WHOSE culture? Neo-cons think there are universal standards which just happen to be epitomized by Dead White European Males, and that is the kind of cutlure that the Rand report seems to focus on. (Jazz, being hopelessly non-commercial by this point, has been tokened into the pantheon).

European countries with more or less homogeneous ethnic populations and cultural traditions can make public arts support work (despite Muslim riots in the banlieues, etc.). The U.S. is a multi-cultural society with fierce opposition to government "interference." The resistance of the non-white "minority," soon to be the majority, seems to me as much based on resistance to white high culture as to a lack of training/knowledge.

I'm very uncomfortable with the lingering, persistent commerical/non-commercial divide, and the bias toward the non-commercial inherent in the Rand report. Dismissing the "culture industry" (Adorno) derives from a curious combo of American Puritanism and latent Marxism.

When I was a child I HATED being schlepped to symphony concerts and museums. Yet I wound up deeply involved in them and all the high arts (and low ones, too). Perhaps our trips were poorly prepared when it came to the teachers providing the proper background for the "aesthetic experience." But maybe the very idea of exposing restless children to The Arts is somehow flawed.

That all said, I have to think that arts education is valuable in some important sense. Certainly it can enhance the experience for someone already susceptible to it. But perhaps the (inherent?) susceptiblity will itself inspire those so blessed to educate themselves.

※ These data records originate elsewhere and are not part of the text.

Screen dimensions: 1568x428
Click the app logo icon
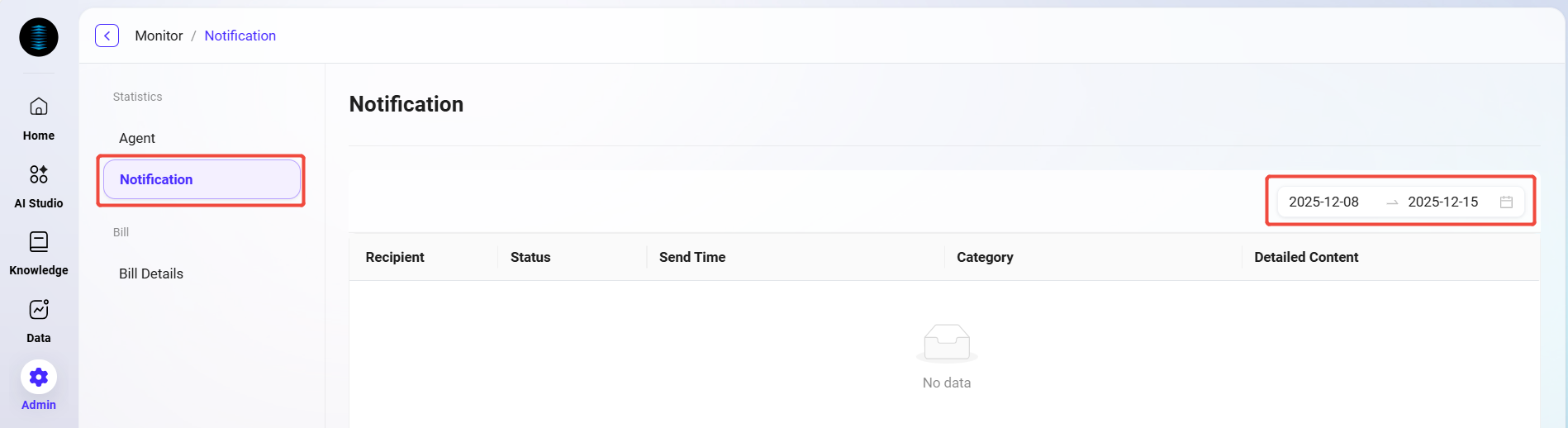(x=39, y=37)
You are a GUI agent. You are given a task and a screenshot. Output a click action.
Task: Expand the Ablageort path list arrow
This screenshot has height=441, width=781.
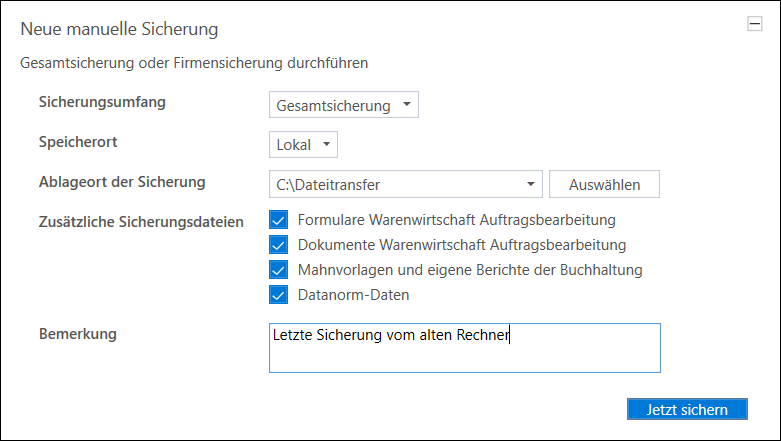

That's the way it worked for me.

November 30, 2008 4:23 PM | | Comments (2) |

2 Comments

When it comes to arts education, I don't have a problem with the "lingering, persistent commercial/non-commercial" divide for this simple reason: Sony generally doesn't need a subsidy to promote its pop-culture products.

It's not a matter of snobbery; I watch plenty of TV, listen to pop music, watch popcorn movies.
And I don't have a problem with using such material in a classroom.

But pop culture is aggressively available to children. The 'non-pop' arts, generally the live and local ones, the 'slow ones' (museum-going, for example), are usually not pushed by billion-dollar conglomerates.

Even though you hated going to the "Arts Education" exercises when you were a child, don't you think they must have had SOME affect on how you grew to love culture?